» **Directions**: For the entries that follow, retype exactly the lines from the one containing "Click question-mark icon" to the one containing "Click the Get Started button", inclusive, and only those. Images stay out of the copy.

» **Record set**:
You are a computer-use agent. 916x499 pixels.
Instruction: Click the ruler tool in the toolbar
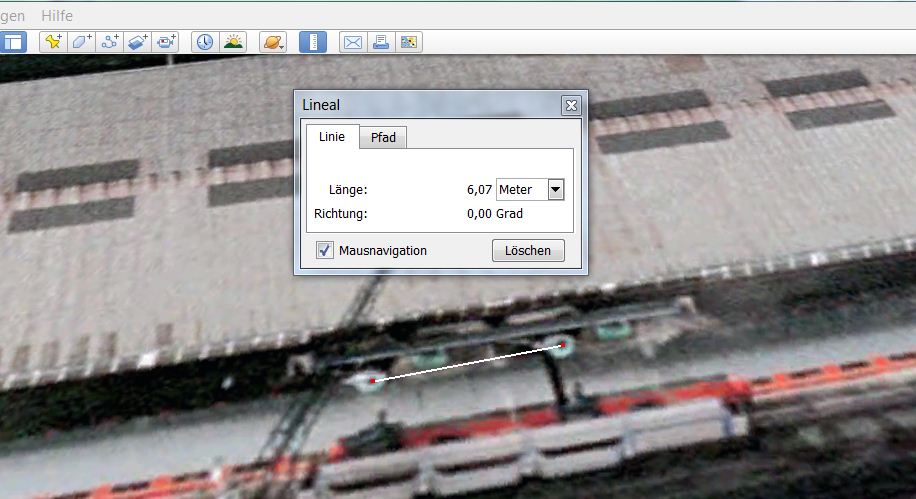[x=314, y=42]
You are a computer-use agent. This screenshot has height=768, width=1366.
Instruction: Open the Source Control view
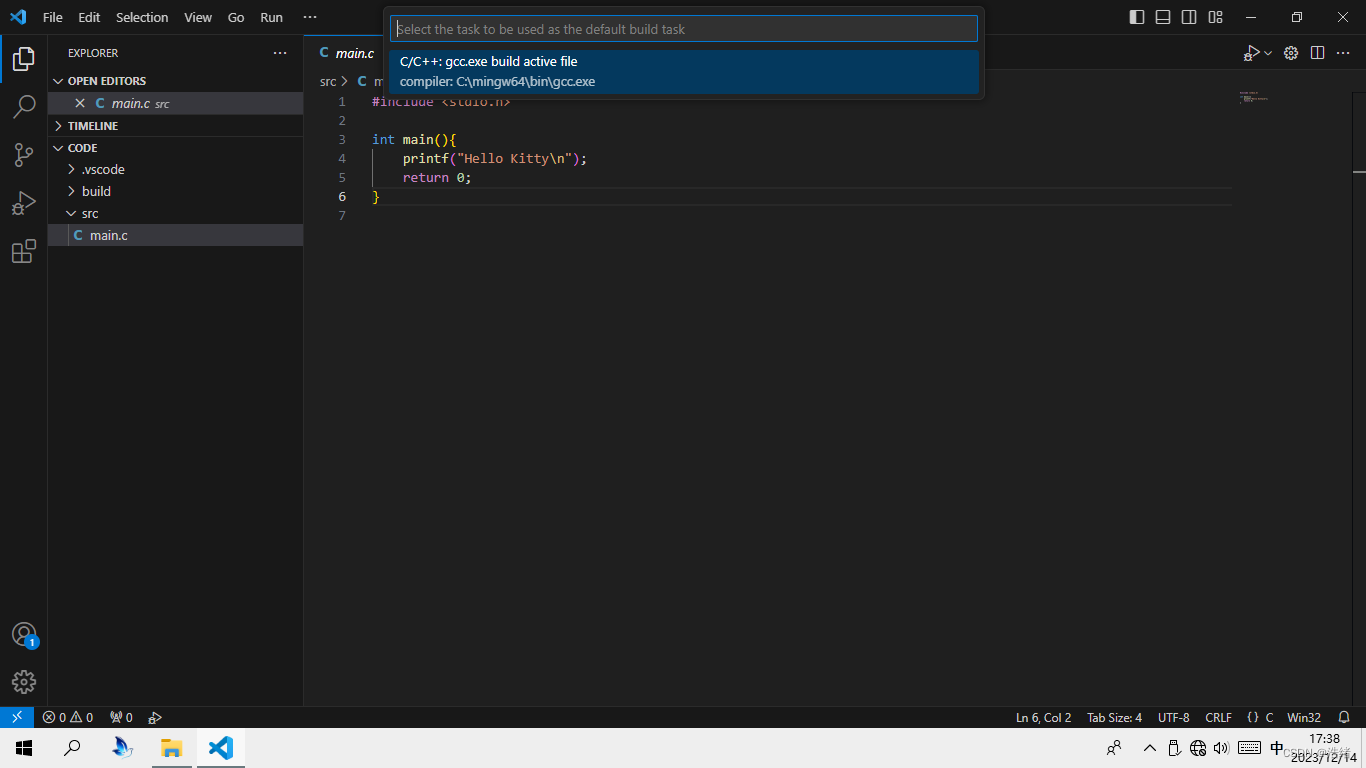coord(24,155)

==

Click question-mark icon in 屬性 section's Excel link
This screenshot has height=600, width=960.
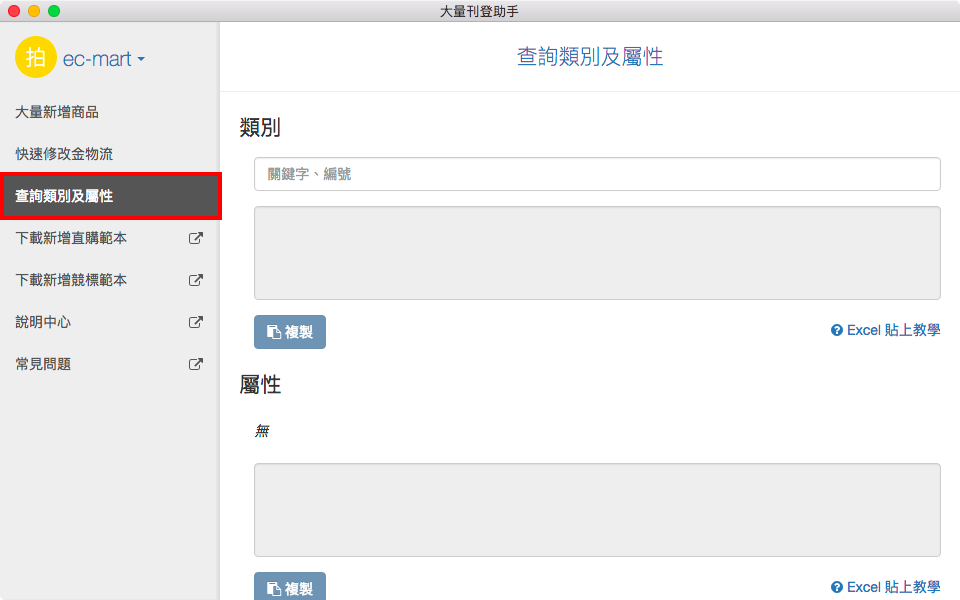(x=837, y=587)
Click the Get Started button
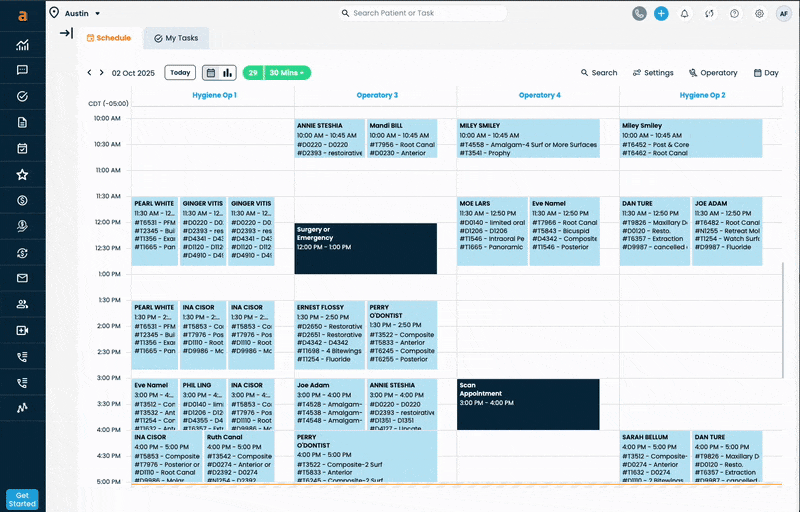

» **Reply**:
Click question-mark icon in 屬性 section's Excel link
This screenshot has height=600, width=960.
(x=837, y=587)
Click the Get Started button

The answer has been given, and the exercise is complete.